Dataset items:
= Beginning of Section =
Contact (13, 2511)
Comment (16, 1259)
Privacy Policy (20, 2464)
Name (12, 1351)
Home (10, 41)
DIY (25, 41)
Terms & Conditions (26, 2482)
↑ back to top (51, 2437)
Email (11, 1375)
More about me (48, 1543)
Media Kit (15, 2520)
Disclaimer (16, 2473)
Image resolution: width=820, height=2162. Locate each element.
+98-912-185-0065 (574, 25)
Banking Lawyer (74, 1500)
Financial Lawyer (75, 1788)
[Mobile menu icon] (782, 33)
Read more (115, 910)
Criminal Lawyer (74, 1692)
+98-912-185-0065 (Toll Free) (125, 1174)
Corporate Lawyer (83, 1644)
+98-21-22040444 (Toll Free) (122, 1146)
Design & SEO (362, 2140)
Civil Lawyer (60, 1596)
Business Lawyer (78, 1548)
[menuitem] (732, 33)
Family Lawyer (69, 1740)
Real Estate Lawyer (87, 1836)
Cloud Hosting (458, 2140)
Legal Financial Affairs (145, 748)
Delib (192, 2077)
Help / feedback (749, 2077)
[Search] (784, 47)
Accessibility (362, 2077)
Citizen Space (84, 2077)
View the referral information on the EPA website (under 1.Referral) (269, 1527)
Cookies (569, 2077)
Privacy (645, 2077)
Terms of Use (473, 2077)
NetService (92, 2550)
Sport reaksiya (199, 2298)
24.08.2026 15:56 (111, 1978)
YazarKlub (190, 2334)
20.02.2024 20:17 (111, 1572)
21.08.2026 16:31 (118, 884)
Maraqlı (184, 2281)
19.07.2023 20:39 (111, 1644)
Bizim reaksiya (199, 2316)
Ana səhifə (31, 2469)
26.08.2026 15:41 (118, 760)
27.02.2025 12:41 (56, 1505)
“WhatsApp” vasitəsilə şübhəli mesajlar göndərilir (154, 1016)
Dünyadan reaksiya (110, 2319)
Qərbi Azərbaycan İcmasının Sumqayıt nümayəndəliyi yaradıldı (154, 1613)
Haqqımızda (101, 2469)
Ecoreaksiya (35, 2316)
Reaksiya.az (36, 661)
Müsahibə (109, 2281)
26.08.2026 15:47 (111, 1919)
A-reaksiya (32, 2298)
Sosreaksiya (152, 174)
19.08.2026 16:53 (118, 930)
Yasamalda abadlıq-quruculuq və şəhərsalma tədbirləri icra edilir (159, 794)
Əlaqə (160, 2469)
= End of Section =
**Activity**
Using the records above, copy word for word the line with "Design & SEO (362, 2140)", the line with "Help / feedback (749, 2077)", and every line between them.

**Answer to this exercise**
Design & SEO (362, 2140)
Civil Lawyer (60, 1596)
Business Lawyer (78, 1548)
[menuitem] (732, 33)
Family Lawyer (69, 1740)
Real Estate Lawyer (87, 1836)
Cloud Hosting (458, 2140)
Legal Financial Affairs (145, 748)
Delib (192, 2077)
Help / feedback (749, 2077)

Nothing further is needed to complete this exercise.